I'd hate to splash out on, for example, Di2, only to find that my knee problems return. Any thoughts from anyone with similar issues?

Cheers for any help.


Jimmy Ray Will [904 posts] 5 years ago

Hi there. Sadly there is nothing that scientific or official out there, heel clearance is defined by your perception and experience as much as anything. Shimano aren't too had heel clearance wise actually, but DRAM does provide more on some cranks as do Campagnolo.

However the bigger point is frame clearance for your heels as you mention that you are not rubbing your crank with your heels. Now frame design is most of this, however the starting point is how far apart your pedals are in the first place. Most manufacturers list this measurement as q factor. For you wider is probably better.

Referece you heels in pedal stance, what is causing this? Is it muscle tightness or just bio mechanics or both.

notfastenough [3729 posts] 5 years ago

Hi Jimmy, thanks for the reply. I was thinking about Q factor, but including it in my original post made it a bit too long-winded. I haven't measured the Q factor - is only influenced by the BB and the cranks, or the frame as well? I use Speedplay pedals, for which spindle extenders can be obtained if necessary.

My hips are externally rotated, not by much, but enough that when I stand/sit/walk etc I have my heels in relative to the forefoot. If I stand with my forefeet directly ahead of the heel, I feel like the toes are pointing inwards.

Full disclosure time: I got back into cycling knowing that the old knee pains that kept me off the bike previously would have to be sorted.

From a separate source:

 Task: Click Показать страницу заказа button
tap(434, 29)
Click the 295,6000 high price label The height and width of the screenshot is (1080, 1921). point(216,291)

Specialized Body Geometry insoles and wedges, a knee-friendly pedal system, a bike fitting focusing on cleat positioning etc, a session with a sports therapist, and a list of regular stretching exercises prescribed by them, all conspire to keep me comfortable.

The cranks have scuff marks where my shoes are evidently rubbing very slightly - not all the time, but there sure isn't much clearance.

Any/all comments welcome!

Perhaps I should ask Cycling Plus how they measured heel clearance in the review.

step-hent [727 posts] 5 years ago

i think Q factor and heel clearance are seperate:

- Q factor measure how far out the crank is from the centre of the bike at the point at which the pedals attach;

- heel clearance is about how far out the crank is from the centre of the bike at the point where your foot passes the crank arm in the rotation (i.e towards the middle of the crank, where you would get scuff marks on the crank from your heels).

Heel clearance in relation to the rear stays is, as Jimmy says, a product of the frame design (how the stays curve and how large they are) and Q factor. So I'm not sure the 'heel clearance' which C+ describe will make any difference to you at the back - it might, however, make a difference to whether your feet scuff the cranks.

It's worth knowing that some pedals will allow you to adjust Q factor by fitting a different axle (Speedplay, for starters), but the ideal Q factor should really be dictated by alignment of your knees, hips and ankles, not by needing more clearance.